Defendant was convicted of securities fraud and conspiracy to commit securities and wire fraud. Defendant moved to vacate his conviction and sentence.
The District Court held that:
- Defendant procedurally defaulted his claims regarding alleged Brady violations and extraterritorial application of securities- and wire-fraud statutes;
- Even if defendant had not defaulted claims, prosecution’s alleged nondisclosures did not undermine confidence in outcome of defendant’s trial, as required to establish Brady violation; and
- Defendant’s securities-fraud scheme involved domestic securities transactions subject to § 10(b), although ARS were not listed on United States exchange.
Prosecution’s nondisclosure that defendant interacted with clients who were interested in both government-guaranteed student-loan-backed ARS and non-student-loan-backed ARS did not undermine confidence in outcome of defendant’s securities-fraud trial, as required to establish Brady violation on motion to vacate conviction and sentence.
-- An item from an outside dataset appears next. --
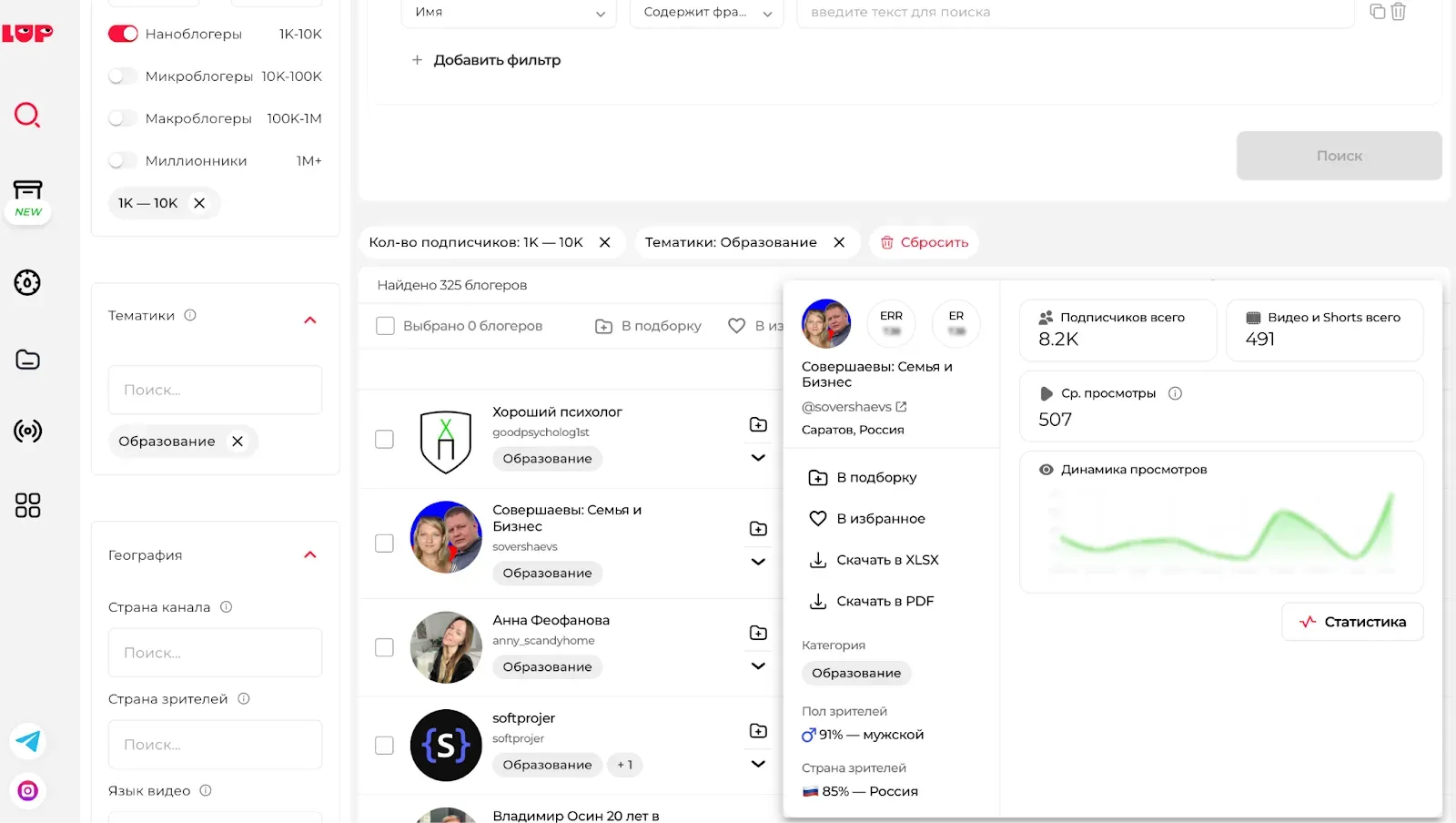Collapse the Тематики section chevron

(x=310, y=320)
Prosecution never asserted that defendant defrauded all of his customers, but instead focused on six victims, each of whom were always clear about their desire to purchase only government-guaranteed student-loan-backed ARS.
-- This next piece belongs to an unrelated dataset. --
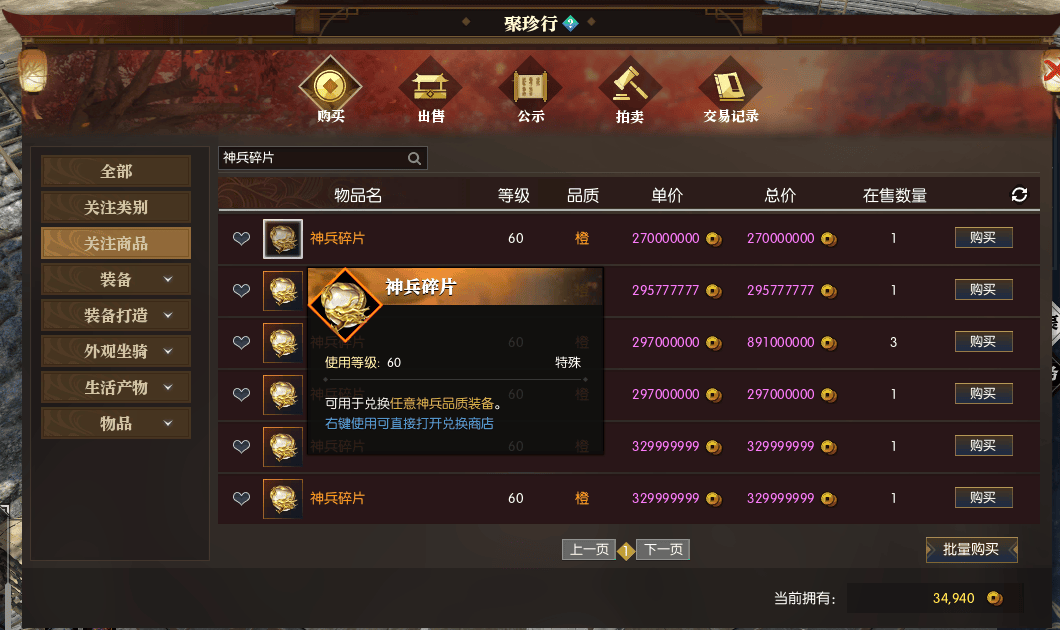Open the 交易记录 book icon
This screenshot has width=1060, height=630.
click(730, 87)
Criminal defendant’s securities-fraud scheme involved domestic securities transactions, although ARS at issue were not listed on United States exchange, and thus transactions were subject to § 10(b). Scheme involved purchase or sale of ARS in United States, although defendant’s clients were abroad, because he maintained office in New York from which he pressed clients to invest, and ARS trading was conducted between defendant in New York and United States banks pursuant to clients’ instructions to defendant, who thereby created irrevocable liability in United States as clients’ American agent.